Collected data:
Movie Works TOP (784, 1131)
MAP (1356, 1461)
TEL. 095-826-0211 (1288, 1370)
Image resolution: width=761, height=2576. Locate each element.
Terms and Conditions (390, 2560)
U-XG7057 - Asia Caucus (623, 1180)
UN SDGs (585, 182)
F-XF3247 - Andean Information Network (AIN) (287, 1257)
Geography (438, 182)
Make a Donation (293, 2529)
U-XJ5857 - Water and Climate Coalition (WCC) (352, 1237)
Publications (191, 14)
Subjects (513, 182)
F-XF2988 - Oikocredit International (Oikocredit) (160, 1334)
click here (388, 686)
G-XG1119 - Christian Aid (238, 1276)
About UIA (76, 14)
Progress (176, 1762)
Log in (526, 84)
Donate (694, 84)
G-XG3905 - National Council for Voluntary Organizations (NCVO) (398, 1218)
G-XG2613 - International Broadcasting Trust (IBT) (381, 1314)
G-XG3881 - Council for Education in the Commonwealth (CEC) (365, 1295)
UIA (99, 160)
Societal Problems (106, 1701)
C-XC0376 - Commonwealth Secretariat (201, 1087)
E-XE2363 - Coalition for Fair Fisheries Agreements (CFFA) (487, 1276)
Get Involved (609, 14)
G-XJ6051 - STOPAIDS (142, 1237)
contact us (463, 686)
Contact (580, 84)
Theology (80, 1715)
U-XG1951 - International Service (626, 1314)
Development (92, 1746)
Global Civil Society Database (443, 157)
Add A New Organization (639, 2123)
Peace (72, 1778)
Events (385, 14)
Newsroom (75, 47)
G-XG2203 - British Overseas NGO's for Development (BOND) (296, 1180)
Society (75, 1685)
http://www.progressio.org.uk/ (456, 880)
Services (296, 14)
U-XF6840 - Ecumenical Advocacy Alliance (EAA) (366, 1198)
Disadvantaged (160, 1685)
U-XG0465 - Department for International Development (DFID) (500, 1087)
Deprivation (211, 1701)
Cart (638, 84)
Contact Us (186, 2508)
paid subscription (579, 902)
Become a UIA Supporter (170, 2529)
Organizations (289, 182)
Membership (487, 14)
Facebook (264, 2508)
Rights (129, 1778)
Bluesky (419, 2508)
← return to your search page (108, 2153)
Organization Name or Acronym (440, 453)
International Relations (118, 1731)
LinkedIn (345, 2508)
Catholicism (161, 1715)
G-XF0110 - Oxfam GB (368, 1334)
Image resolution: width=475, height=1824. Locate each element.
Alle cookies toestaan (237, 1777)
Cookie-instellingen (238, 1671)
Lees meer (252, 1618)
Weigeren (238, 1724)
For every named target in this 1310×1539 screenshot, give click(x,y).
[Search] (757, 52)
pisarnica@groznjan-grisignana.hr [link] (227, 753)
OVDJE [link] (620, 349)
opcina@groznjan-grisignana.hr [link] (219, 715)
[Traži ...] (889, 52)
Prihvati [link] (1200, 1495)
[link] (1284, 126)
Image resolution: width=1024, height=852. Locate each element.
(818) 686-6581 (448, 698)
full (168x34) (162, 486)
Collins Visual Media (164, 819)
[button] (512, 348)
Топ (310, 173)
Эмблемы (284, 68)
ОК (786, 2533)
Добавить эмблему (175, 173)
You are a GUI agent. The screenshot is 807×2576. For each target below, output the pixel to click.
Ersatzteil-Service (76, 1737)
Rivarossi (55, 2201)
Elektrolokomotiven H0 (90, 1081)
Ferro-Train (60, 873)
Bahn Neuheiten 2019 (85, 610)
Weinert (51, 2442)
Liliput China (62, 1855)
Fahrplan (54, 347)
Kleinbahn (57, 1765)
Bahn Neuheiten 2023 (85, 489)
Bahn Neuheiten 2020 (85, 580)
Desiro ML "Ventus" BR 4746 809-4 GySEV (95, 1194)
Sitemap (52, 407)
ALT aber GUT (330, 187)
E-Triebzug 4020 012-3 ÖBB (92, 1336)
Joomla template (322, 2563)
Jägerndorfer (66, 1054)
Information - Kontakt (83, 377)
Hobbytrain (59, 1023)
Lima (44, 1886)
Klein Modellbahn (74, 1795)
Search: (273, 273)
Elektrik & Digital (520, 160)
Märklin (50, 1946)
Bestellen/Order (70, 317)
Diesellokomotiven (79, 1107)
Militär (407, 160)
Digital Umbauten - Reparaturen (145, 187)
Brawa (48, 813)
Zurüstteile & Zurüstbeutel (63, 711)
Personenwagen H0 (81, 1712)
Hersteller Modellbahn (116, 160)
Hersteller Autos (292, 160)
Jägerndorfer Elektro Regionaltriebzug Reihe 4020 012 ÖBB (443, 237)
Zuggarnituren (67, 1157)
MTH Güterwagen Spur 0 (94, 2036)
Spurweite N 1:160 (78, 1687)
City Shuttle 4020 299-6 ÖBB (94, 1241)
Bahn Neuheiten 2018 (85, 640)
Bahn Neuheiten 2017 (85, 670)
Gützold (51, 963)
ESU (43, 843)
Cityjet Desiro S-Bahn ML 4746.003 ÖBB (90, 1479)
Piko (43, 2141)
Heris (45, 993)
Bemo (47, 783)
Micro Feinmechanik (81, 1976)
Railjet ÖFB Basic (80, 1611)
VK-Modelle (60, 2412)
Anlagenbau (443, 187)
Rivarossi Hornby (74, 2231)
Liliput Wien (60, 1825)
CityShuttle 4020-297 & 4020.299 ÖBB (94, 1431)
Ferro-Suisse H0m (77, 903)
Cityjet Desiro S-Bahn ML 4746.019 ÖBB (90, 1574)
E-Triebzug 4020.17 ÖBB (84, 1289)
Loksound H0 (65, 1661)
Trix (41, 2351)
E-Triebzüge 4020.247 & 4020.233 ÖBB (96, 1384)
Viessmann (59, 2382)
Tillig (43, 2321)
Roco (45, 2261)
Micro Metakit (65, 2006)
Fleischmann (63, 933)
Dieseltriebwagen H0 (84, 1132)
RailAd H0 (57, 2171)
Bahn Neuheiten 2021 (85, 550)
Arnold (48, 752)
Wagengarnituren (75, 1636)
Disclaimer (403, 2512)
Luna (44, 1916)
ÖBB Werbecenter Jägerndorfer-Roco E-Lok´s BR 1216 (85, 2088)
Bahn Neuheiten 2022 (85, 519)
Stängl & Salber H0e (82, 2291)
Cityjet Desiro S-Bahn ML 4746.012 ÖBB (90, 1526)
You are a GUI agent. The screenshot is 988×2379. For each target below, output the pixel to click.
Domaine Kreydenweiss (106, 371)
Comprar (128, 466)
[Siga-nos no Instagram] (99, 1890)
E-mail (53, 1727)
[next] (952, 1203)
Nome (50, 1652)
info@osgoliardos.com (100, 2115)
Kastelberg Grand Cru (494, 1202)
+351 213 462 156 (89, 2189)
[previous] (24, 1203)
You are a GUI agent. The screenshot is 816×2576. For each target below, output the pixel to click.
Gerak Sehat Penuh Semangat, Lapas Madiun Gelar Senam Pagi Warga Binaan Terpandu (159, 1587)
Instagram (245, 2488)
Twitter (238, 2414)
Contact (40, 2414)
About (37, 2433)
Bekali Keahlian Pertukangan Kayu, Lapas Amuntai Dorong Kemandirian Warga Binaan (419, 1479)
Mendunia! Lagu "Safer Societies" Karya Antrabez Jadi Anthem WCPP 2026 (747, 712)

#### [SET PROBLEM]
Reproduce every one of the lines above without any change.

#### [RESPONSE FOR THIS EXERCISE]
Movie Works TOP (784, 1131)
MAP (1356, 1461)
TEL. 095-826-0211 (1288, 1370)
Image resolution: width=761, height=2576. Locate each element.
Terms and Conditions (390, 2560)
U-XG7057 - Asia Caucus (623, 1180)
UN SDGs (585, 182)
F-XF3247 - Andean Information Network (AIN) (287, 1257)
Geography (438, 182)
Make a Donation (293, 2529)
U-XJ5857 - Water and Climate Coalition (WCC) (352, 1237)
Publications (191, 14)
Subjects (513, 182)
F-XF2988 - Oikocredit International (Oikocredit) (160, 1334)
click here (388, 686)
G-XG1119 - Christian Aid (238, 1276)
About UIA (76, 14)
Progress (176, 1762)
Log in (526, 84)
Donate (694, 84)
G-XG3905 - National Council for Voluntary Organizations (NCVO) (398, 1218)
G-XG2613 - International Broadcasting Trust (IBT) (381, 1314)
G-XG3881 - Council for Education in the Commonwealth (CEC) (365, 1295)
UIA (99, 160)
Societal Problems (106, 1701)
C-XC0376 - Commonwealth Secretariat (201, 1087)
E-XE2363 - Coalition for Fair Fisheries Agreements (CFFA) (487, 1276)
Get Involved (609, 14)
G-XJ6051 - STOPAIDS (142, 1237)
contact us (463, 686)
Contact (580, 84)
Theology (80, 1715)
U-XG1951 - International Service (626, 1314)
Development (92, 1746)
Global Civil Society Database (443, 157)
Add A New Organization (639, 2123)
Peace (72, 1778)
Events (385, 14)
Newsroom (75, 47)
G-XG2203 - British Overseas NGO's for Development (BOND) (296, 1180)
Society (75, 1685)
http://www.progressio.org.uk/ (456, 880)
Services (296, 14)
U-XF6840 - Ecumenical Advocacy Alliance (EAA) (366, 1198)
Disadvantaged (160, 1685)
U-XG0465 - Department for International Development (DFID) (500, 1087)
Deprivation (211, 1701)
Cart (638, 84)
Contact Us (186, 2508)
paid subscription (579, 902)
Become a UIA Supporter (170, 2529)
Organizations (289, 182)
Membership (487, 14)
Facebook (264, 2508)
Rights (129, 1778)
Bluesky (419, 2508)
← return to your search page (108, 2153)
Organization Name or Acronym (440, 453)
International Relations (118, 1731)
LinkedIn (345, 2508)
Catholicism (161, 1715)
G-XF0110 - Oxfam GB (368, 1334)
Image resolution: width=475, height=1824. Locate each element.
Alle cookies toestaan (237, 1777)
Cookie-instellingen (238, 1671)
Lees meer (252, 1618)
Weigeren (238, 1724)
For every named target in this 1310×1539 screenshot, give click(x,y).
[Search] (757, 52)
pisarnica@groznjan-grisignana.hr [link] (227, 753)
OVDJE [link] (620, 349)
opcina@groznjan-grisignana.hr [link] (219, 715)
[Traži ...] (889, 52)
Prihvati [link] (1200, 1495)
[link] (1284, 126)
Image resolution: width=1024, height=852. Locate each element.
(818) 686-6581 (448, 698)
full (168x34) (162, 486)
Collins Visual Media (164, 819)
[button] (512, 348)
Топ (310, 173)
Эмблемы (284, 68)
ОК (786, 2533)
Добавить эмблему (175, 173)
You are a GUI agent. The screenshot is 807×2576. For each target below, output the pixel to click.
Ersatzteil-Service (76, 1737)
Rivarossi (55, 2201)
Elektrolokomotiven H0 (90, 1081)
Ferro-Train (60, 873)
Bahn Neuheiten 2019 (85, 610)
Weinert (51, 2442)
Liliput China (62, 1855)
Fahrplan (54, 347)
Kleinbahn (57, 1765)
Bahn Neuheiten 2023 (85, 489)
Bahn Neuheiten 2020 (85, 580)
Desiro ML "Ventus" BR 4746 809-4 GySEV (95, 1194)
Sitemap (52, 407)
ALT aber GUT (330, 187)
E-Triebzug 4020 012-3 ÖBB (92, 1336)
Joomla template (322, 2563)
Jägerndorfer (66, 1054)
Information - Kontakt (83, 377)
Hobbytrain (59, 1023)
Lima (44, 1886)
Klein Modellbahn (74, 1795)
Search: (273, 273)
Elektrik & Digital (520, 160)
Märklin (50, 1946)
Bestellen/Order (70, 317)
Diesellokomotiven (79, 1107)
Militär (407, 160)
Digital Umbauten - Reparaturen (145, 187)
Brawa (48, 813)
Zurüstteile & Zurüstbeutel (63, 711)
Personenwagen H0 (81, 1712)
Hersteller Modellbahn (116, 160)
Hersteller Autos (292, 160)
Jägerndorfer Elektro Regionaltriebzug Reihe 4020 012 ÖBB (443, 237)
Zuggarnituren (67, 1157)
MTH Güterwagen Spur 0 (94, 2036)
Spurweite N 1:160 (78, 1687)
City Shuttle 4020 299-6 ÖBB (94, 1241)
Bahn Neuheiten 2018 (85, 640)
Bahn Neuheiten 2017 (85, 670)
Gützold (51, 963)
ESU (43, 843)
Cityjet Desiro S-Bahn ML 4746.003 ÖBB (90, 1479)
Piko (43, 2141)
Heris (45, 993)
Bemo (47, 783)
Micro Feinmechanik (81, 1976)
Railjet ÖFB Basic (80, 1611)
VK-Modelle (60, 2412)
Anlagenbau (443, 187)
Rivarossi Hornby (74, 2231)
Liliput Wien (60, 1825)
CityShuttle 4020-297 & 4020.299 ÖBB (94, 1431)
Ferro-Suisse H0m (77, 903)
Cityjet Desiro S-Bahn ML 4746.019 ÖBB (90, 1574)
E-Triebzug 4020.17 ÖBB (84, 1289)
Loksound H0 (65, 1661)
Trix (41, 2351)
E-Triebzüge 4020.247 & 4020.233 ÖBB (96, 1384)
Viessmann (59, 2382)
Tillig (43, 2321)
Roco (45, 2261)
Micro Metakit (65, 2006)
Fleischmann (63, 933)
Dieseltriebwagen H0 (84, 1132)
RailAd H0 (57, 2171)
Bahn Neuheiten 2021 (85, 550)
Arnold (48, 752)
Wagengarnituren (75, 1636)
Disclaimer (403, 2512)
Luna (44, 1916)
ÖBB Werbecenter Jägerndorfer-Roco E-Lok´s BR 1216 (85, 2088)
Bahn Neuheiten 2022 (85, 519)
Stängl & Salber H0e (82, 2291)
Cityjet Desiro S-Bahn ML 4746.012 ÖBB (90, 1526)
You are a GUI agent. The screenshot is 988×2379. For each target below, output the pixel to click.
Domaine Kreydenweiss (106, 371)
Comprar (128, 466)
[Siga-nos no Instagram] (99, 1890)
E-mail (53, 1727)
[next] (952, 1203)
Nome (50, 1652)
info@osgoliardos.com (100, 2115)
Kastelberg Grand Cru (494, 1202)
+351 213 462 156 (89, 2189)
[previous] (24, 1203)
You are a GUI agent. The screenshot is 816×2576. For each target below, output the pixel to click.
Gerak Sehat Penuh Semangat, Lapas Madiun Gelar Senam Pagi Warga Binaan Terpandu (159, 1587)
Instagram (245, 2488)
Twitter (238, 2414)
Contact (40, 2414)
About (37, 2433)
Bekali Keahlian Pertukangan Kayu, Lapas Amuntai Dorong Kemandirian Warga Binaan (419, 1479)
Mendunia! Lagu "Safer Societies" Karya Antrabez Jadi Anthem WCPP 2026 (747, 712)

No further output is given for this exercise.